Time Warner Revenues Up on Subs Boost, Box-Office Intake

Randall Craig
October 27, 2017

Several other institutional investors and hedge funds have also recently added to or reduced their stakes in the stock.

York Capital Management Global Advisors Llc increased Time Warner Inc (TWX) stake by 65.54% reported in 2017Q2 SEC filing.

Home Box Office revenues increased 13 percent to $1.61 billion, due to increases of 12 percent in subscription revenues and 14 percent in content and other revenues. BB&T Securities LLC now owns 478,589 shares of the media conglomerate's stock valued at $34,721,000 after buying an additional 400,711 shares during the last quarter. Patriot Financial Group Insurance Agency LLC raised its holdings in Time Warner by 4.0% during the 2nd quarter. Bellwether Investment Group LLC raised its holdings in Time Warner by 15.6% during the 1st quarter.

TWX has been the subject of a number of research analyst reports. Zacks Investment Research downgraded shares of Time Warner from a "hold" rating to a "sell" rating in a report on Tuesday, October 17th. Finally, Morgan Stanley reaffirmed an "overweight" rating on shares of Time Warner in a research report on Thursday, July 6th. (NASDAQ:TWX), 3 rate it "Buy", 2 "Outperform", 23 "Underperform", 1 "Sell", while 0 "Hold". On Monday, October 16 the stock rating was downgraded by FBR Capital to "Hold". (NYSE:TWX) traded up 0.32% during midday trading on Thursday, reaching $99.04.

A stock rating usually tells investors how well a stock's market value relates to what analysts think is a fair value for the stock, based on an independent evaluation of the company. The relative volume of the stock is 2.41, while its market cap is $77.06 Billion. In looking the SMA 50 we see that the stock has seen a -8.95% while it has a distance of 0.62% from the 200 days simple moving average.

Warner Bros. revenues rose 2 percent to $3.46 billion, reflecting higher theatrical and videogames revenues partially offset by lower television revenues.

Time Warner, preparing to be acquired by AT&T, reported gains at all of its operating units but reported lower third-quarter profits because of a tax gain a year ago.

Wall Street analysts, on average, are forecasting the company's EPS to be 1.59, compared to 1.83 reported in the same quarter a year ago.

2 wireless carrier which already owns satellite television service DirecTV, is in the process of buying Time Warner Inc for $85.4 billion in an effort to turn itself into a media powerhouse that can bundle mobile service with video. The firm had revenue of $7.60 billion for the quarter, compared to analysts' expectations of $7.40 billion.

Having a look at a company's recent Earnings per Share (EPS) performance is a useful way of understanding its profitability. The company had a tax benefit worth 28 cents per share a year ago. During the same quarter in the previous year, the business posted $1.83 earnings per share.

The company also recently declared a quarterly dividend, which will be paid on Wednesday, November 1st.
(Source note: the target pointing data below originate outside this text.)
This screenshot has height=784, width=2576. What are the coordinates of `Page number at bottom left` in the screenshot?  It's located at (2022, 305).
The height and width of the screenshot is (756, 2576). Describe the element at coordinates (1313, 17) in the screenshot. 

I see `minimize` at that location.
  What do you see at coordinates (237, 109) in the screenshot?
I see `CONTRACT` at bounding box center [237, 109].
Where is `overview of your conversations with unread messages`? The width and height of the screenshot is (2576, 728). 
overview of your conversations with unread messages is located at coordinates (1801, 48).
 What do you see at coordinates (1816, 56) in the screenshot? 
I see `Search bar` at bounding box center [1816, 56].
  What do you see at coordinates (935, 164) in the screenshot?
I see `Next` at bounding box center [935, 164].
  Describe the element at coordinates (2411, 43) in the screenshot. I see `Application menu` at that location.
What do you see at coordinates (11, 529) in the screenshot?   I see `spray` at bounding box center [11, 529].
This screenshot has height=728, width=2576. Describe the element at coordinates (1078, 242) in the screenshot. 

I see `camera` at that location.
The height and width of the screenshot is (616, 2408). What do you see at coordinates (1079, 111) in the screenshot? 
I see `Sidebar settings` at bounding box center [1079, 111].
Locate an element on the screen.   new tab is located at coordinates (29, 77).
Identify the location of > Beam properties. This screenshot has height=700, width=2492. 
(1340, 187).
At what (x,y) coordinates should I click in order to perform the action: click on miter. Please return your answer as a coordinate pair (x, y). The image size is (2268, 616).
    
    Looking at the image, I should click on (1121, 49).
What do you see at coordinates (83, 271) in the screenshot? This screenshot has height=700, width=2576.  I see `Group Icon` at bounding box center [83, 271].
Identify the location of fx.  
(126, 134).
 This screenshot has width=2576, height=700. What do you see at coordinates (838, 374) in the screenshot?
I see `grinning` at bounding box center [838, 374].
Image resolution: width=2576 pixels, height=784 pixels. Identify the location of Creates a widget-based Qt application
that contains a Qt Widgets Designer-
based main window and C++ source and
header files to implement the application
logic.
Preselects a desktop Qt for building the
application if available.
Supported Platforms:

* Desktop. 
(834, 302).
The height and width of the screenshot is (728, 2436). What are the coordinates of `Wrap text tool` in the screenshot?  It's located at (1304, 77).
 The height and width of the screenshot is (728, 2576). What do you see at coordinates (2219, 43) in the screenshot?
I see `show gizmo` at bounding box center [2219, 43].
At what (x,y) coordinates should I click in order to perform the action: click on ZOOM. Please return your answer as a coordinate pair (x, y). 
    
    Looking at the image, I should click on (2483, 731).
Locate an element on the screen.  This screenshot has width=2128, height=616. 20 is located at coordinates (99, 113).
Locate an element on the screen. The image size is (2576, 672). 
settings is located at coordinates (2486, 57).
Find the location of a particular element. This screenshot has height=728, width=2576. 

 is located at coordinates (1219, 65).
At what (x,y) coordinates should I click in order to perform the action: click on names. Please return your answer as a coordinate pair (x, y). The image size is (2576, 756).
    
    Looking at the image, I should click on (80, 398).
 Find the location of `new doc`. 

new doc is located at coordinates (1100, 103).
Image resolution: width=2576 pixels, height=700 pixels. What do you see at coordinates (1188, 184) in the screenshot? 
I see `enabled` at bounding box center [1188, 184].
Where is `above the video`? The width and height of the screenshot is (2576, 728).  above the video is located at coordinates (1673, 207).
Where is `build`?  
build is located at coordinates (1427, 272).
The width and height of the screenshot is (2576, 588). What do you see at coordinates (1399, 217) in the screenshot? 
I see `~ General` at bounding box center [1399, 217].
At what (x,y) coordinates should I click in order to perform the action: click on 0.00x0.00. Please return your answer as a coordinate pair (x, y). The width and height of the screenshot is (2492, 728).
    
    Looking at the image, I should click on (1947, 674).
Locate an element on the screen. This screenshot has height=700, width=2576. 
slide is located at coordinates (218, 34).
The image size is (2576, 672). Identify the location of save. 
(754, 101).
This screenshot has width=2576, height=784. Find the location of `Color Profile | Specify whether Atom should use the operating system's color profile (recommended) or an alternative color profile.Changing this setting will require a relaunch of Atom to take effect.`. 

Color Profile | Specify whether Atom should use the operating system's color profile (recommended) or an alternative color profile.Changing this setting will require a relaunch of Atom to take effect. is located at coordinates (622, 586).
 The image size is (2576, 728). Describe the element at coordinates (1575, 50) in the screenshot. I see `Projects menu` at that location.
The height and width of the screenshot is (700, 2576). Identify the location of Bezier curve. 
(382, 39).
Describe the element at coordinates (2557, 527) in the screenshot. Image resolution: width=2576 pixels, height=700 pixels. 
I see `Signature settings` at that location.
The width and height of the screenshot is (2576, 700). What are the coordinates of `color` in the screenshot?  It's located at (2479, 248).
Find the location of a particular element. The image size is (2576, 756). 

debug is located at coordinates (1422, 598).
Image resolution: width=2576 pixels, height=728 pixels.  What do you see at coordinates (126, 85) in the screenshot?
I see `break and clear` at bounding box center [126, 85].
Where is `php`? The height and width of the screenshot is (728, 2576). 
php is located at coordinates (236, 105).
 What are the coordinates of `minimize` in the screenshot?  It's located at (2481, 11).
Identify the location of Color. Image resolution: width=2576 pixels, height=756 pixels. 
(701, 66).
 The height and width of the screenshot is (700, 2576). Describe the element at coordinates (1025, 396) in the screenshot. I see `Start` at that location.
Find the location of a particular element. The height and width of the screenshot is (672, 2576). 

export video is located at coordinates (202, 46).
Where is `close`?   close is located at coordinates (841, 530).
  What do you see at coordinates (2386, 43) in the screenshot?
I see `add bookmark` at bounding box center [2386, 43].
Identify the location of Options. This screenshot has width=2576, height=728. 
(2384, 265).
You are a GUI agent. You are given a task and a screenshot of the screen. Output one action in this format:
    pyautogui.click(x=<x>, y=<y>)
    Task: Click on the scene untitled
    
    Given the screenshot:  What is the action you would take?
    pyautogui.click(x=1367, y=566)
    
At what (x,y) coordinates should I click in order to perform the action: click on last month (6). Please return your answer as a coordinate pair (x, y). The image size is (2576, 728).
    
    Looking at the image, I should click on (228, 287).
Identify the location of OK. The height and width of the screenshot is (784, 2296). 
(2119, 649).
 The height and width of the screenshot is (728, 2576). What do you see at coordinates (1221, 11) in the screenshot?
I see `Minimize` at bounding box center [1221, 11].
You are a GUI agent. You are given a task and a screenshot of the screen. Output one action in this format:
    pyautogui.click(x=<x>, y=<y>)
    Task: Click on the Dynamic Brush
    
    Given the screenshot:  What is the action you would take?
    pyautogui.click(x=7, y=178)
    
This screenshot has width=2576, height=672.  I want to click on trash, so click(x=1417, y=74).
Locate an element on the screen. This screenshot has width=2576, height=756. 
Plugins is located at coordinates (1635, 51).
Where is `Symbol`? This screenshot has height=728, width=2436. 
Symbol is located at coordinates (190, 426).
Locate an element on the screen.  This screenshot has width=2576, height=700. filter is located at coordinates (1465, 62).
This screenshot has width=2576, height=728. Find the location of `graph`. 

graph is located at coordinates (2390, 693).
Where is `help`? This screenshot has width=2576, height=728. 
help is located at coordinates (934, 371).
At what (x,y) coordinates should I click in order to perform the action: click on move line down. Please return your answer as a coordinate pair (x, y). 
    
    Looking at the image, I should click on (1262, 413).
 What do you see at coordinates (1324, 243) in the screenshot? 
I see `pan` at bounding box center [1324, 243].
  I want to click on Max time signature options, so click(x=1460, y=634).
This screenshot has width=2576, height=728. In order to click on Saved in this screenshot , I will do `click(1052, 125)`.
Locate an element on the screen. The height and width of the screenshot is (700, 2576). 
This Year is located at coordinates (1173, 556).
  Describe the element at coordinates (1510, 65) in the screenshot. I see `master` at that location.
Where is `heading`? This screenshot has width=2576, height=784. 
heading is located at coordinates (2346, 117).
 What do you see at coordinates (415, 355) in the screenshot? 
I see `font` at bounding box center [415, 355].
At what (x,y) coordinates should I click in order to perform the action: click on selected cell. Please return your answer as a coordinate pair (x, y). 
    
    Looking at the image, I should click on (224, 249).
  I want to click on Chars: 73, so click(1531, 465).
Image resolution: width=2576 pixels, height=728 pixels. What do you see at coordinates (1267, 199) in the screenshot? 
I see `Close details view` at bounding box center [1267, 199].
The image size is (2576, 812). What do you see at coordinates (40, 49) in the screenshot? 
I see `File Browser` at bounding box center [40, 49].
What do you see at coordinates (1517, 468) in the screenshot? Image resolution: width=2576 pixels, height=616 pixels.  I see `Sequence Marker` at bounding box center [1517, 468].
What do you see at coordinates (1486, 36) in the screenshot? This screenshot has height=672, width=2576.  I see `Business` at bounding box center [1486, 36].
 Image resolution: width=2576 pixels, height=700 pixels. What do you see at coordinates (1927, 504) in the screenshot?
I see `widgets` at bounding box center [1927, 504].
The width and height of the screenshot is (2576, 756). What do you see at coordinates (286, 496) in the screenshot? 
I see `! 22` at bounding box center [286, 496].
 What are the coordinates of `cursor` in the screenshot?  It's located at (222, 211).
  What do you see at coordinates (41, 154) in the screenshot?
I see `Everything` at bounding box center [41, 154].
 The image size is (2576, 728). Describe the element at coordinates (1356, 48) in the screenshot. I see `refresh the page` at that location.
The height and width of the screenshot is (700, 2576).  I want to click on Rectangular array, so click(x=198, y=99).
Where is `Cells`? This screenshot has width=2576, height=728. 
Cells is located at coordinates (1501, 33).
Shareholders of record on Wednesday, August 31st were issued a $0.4025 dividend. The stock has "Sector Performer" rating by IBC on Friday, October 9. Time Warner's dividend payout ratio (DPR) is presently 29.98%.

TRADEMARK VIOLATION NOTICE: This piece of content was published by StockNewsTimes and is owned by of StockNewsTimes. Schwab Charles Mngmt has invested 0.26% in Time Warner Inc (NYSE:TWX). The Company operates through three segments: Turner, which consists of cable networks and digital media properties; Home Box Office, which consists of domestic premium pay television and streaming services, and worldwide premium pay, basic tier television services and streaming services, and Warner Bros., which consists of television, feature film, home video and videogame production and distribution.